## TASKS FOR THIS EXERCISE
(a) Repeat word for word the passage of the column on a possible Robredo impeachment, starting at "And most analysts" and ending at "the 24-member Senate.".
(b) According to the column on a possible Robredo impeachment, how many senators must vote to impeach for Robredo to be removed from office?
(c) Write the next part of the column on a possible Robredo impeachment, picking up after its last sentence.

## SUPPLIED TEXT

-------------------------

Now she will reap the whirlwind that is the result of her impatience. Already, House Speaker Pantaleon Alvarez and Solicitor General Jose Calida have expressed support for an impeachment complaint that may be filed against the intemperate Robredo.
And most analysts I’ve talked to consider the chances of an impeach-Leni complaint getting the required 98 approving votes in the House (a third of the membership) that will automatically transmit the document to the Senate and convene it into an impeachment court headed by the Supreme Court chief justice as good to excellent. The grounds for the complaint, which I heard will focus on the charge of betrayal of public trust (for disparaging her own country abroad, during a UN conference) are also much more solid than the ones used to remove Chief Justice Renato Corona in 2012 for failing to declare his assets.
The Senate, of course, will be a different battleground altogether, with the law requiring two-thirds of the chamber voting to impeach in order to remove Robredo from office. That means a total of 16 senators of the 24-member Senate.

-------------------------

## Dataset entries
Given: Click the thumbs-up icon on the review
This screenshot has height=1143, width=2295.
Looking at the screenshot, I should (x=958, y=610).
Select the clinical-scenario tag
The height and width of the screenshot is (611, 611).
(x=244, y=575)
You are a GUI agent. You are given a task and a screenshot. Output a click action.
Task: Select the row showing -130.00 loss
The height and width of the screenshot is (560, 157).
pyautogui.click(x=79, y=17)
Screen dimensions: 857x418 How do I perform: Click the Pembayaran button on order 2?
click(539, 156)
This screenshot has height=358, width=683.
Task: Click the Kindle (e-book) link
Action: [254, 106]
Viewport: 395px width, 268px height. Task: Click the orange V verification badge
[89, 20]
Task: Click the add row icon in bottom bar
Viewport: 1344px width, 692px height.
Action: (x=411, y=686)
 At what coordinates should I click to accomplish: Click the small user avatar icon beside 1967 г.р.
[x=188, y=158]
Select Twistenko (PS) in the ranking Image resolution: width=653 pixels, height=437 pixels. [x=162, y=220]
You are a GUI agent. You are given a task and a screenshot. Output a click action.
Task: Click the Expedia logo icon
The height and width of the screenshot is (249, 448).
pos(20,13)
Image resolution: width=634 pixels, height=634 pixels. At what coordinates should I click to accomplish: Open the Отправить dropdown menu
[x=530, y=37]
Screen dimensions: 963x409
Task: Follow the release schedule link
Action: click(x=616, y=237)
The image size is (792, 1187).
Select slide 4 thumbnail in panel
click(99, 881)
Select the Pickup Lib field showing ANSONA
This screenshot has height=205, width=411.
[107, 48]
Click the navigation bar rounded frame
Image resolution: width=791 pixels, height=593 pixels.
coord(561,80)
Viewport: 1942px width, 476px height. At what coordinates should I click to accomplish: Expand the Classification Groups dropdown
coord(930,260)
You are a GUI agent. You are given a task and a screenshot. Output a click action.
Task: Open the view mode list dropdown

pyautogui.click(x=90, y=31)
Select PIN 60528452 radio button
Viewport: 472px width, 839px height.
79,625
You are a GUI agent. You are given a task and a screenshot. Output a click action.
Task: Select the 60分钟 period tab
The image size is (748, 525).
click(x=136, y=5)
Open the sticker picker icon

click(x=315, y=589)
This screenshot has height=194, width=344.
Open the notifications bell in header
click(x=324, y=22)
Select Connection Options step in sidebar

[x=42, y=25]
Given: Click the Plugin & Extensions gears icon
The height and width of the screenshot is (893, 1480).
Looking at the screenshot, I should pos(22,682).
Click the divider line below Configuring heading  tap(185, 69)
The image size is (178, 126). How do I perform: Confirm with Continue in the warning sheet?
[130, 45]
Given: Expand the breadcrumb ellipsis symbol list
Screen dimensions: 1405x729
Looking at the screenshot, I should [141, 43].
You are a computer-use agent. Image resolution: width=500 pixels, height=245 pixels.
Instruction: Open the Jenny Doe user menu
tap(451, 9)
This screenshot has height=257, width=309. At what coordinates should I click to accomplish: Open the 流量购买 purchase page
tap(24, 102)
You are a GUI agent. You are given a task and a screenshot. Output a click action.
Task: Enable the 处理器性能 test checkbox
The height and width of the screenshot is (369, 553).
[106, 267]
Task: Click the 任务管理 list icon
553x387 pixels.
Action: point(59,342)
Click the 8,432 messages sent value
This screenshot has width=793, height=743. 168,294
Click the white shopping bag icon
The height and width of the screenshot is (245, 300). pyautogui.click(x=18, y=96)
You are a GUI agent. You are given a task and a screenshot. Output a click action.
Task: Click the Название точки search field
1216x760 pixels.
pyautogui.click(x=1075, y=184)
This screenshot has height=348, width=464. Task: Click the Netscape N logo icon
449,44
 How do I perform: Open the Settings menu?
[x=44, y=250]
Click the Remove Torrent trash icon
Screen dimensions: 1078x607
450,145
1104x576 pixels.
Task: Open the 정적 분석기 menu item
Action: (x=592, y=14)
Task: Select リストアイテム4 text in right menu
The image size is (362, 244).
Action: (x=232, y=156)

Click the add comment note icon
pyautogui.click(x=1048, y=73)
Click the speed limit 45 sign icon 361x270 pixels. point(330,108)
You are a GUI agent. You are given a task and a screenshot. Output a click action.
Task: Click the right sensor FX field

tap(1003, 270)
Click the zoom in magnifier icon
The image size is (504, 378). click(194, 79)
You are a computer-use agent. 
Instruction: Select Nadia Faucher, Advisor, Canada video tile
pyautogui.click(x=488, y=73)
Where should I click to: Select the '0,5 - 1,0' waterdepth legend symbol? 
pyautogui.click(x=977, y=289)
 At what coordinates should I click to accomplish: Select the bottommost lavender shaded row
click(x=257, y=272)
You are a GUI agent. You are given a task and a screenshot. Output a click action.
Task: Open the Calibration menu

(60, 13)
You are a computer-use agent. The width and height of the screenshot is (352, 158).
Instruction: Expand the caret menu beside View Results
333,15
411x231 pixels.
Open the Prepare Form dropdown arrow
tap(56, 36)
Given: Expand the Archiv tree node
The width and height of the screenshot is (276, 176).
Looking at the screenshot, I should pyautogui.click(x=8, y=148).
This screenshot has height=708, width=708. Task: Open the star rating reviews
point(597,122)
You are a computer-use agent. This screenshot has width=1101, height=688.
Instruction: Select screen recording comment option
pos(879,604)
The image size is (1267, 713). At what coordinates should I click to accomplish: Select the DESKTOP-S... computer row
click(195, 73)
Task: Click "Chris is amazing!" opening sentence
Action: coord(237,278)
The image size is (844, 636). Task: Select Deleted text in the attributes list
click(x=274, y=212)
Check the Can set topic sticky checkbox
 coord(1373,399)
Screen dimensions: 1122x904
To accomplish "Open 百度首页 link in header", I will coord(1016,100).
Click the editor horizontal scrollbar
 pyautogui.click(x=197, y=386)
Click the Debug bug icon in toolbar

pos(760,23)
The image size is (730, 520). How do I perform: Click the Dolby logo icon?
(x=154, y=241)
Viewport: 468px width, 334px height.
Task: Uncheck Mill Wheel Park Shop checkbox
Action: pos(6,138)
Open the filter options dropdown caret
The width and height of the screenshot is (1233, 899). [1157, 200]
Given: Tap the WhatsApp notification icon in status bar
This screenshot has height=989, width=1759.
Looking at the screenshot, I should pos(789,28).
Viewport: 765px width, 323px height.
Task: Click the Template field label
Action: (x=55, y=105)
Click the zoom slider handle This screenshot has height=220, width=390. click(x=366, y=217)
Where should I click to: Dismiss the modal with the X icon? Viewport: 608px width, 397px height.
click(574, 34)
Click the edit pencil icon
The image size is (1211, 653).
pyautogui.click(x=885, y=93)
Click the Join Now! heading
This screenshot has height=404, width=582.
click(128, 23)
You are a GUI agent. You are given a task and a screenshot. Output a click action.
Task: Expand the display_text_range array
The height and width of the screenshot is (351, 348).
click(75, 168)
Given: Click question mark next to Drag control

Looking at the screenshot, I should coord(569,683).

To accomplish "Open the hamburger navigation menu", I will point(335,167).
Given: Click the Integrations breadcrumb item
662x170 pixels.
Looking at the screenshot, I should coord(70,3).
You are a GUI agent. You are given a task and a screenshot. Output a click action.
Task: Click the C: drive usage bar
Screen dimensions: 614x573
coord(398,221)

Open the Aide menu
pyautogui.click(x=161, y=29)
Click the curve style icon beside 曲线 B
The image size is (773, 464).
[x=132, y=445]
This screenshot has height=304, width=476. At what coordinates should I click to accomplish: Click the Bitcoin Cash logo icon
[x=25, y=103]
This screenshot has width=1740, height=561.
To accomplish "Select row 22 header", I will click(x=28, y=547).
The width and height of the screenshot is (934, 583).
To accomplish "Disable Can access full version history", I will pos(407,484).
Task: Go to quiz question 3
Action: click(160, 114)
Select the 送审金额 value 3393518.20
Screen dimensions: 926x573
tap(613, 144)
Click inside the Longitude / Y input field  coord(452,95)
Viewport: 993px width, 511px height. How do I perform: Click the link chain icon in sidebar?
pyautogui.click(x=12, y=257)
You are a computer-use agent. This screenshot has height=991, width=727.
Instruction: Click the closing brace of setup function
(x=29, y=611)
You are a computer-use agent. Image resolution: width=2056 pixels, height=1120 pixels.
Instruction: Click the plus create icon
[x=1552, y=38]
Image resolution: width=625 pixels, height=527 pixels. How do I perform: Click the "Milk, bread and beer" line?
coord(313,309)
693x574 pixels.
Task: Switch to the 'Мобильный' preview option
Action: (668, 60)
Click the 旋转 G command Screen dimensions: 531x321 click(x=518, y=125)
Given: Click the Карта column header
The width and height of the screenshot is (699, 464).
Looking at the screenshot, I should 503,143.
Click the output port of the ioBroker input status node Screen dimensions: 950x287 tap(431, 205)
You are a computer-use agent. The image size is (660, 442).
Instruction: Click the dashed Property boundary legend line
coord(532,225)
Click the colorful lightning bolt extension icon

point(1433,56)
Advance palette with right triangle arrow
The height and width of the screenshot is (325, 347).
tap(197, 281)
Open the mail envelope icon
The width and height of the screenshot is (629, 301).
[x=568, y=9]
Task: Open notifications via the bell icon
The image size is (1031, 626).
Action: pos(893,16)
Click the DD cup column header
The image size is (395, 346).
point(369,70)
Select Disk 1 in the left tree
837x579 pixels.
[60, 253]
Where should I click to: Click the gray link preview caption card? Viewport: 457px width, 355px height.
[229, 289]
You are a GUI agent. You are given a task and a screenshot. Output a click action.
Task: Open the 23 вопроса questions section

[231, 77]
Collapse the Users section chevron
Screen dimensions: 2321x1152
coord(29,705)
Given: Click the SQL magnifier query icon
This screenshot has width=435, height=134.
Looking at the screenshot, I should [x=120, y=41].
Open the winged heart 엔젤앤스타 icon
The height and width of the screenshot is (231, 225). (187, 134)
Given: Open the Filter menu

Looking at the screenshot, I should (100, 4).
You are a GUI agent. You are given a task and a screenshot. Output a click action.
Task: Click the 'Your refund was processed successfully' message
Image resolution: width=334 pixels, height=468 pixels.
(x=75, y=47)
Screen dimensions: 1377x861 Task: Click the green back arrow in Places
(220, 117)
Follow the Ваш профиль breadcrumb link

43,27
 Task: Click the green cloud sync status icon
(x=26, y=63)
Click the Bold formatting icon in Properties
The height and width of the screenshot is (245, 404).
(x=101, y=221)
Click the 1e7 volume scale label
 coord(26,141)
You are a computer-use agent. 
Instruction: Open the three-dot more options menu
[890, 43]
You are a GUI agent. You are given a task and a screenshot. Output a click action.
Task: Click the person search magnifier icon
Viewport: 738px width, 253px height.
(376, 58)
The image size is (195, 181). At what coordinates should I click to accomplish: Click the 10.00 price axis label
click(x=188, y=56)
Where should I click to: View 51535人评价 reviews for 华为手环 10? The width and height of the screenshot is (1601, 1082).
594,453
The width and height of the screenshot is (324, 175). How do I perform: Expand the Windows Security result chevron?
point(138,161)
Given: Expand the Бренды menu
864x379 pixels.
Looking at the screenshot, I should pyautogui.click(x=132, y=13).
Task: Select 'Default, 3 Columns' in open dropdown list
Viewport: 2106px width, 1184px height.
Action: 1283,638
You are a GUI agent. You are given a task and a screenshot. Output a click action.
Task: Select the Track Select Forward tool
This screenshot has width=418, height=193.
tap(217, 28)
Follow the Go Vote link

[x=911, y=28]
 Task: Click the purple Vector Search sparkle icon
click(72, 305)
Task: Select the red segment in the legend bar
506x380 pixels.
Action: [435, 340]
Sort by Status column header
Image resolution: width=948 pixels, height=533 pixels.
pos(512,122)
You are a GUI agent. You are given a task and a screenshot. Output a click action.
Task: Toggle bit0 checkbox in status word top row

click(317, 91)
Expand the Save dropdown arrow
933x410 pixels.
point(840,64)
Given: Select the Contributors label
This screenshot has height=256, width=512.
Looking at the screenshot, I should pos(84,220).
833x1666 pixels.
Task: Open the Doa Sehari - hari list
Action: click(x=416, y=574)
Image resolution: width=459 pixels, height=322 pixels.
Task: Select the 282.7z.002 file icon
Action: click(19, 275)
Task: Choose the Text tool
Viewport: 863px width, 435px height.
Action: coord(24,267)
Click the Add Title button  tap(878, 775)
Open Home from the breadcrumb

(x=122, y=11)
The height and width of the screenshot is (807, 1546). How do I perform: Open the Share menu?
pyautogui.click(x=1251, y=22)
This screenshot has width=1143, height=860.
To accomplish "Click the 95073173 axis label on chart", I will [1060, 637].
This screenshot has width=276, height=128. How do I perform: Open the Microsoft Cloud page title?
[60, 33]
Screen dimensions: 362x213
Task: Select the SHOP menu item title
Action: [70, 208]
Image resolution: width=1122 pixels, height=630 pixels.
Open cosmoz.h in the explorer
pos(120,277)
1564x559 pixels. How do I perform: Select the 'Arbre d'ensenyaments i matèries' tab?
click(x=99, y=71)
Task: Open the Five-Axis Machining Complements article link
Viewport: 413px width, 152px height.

-------------------------

## OUTPUTS
(a)
And most analysts I’ve talked to consider the chances of an impeach-Leni complaint getting the required 98 approving votes in the House (a third of the membership) that will automatically transmit the document to the Senate and convene it into an impeachment court headed by the Supreme Court chief justice as good to excellent. The grounds for the complaint, which I heard will focus on the charge of betrayal of public trust (for disparaging her own country abroad, during a UN conference) are also much more solid than the ones used to remove Chief Justice Renato Corona in 2012 for failing to declare his assets.
The Senate, of course, will be a different battleground altogether, with the law requiring two-thirds of the chamber voting to impeach in order to remove Robredo from office. That means a total of 16 senators of the 24-member Senate.

(b) 16 of the 24 senators

(c)
By the way, the prime mover of the Corona impeachment in the Senate five years ago, Senator Franklin Drilon, has already thrown his considerable weight behind the belief that there is no basis to accuse Robredo of betrayal of public trust. I beg to disagree with Drilon, especially if the group now busy drafting the proposed impeachment complaint can prove that the vice president has been engaging in a non-stop campaign to vilify Duterte and has merely taken her roadshow abroad, when she shouldn’t have.
But that’s life, I guess. If De Lima is now suffering the fate she and her former boss Noynoy Aquino decreed for former President Gloria Macapagal Arroyo, I think it’s just right for Robredo to feel what Corona must have felt during his own kangaroo impeachment trial.
As the young people say, karma has gone digital. How quickly the wheel has turned for the Yellows.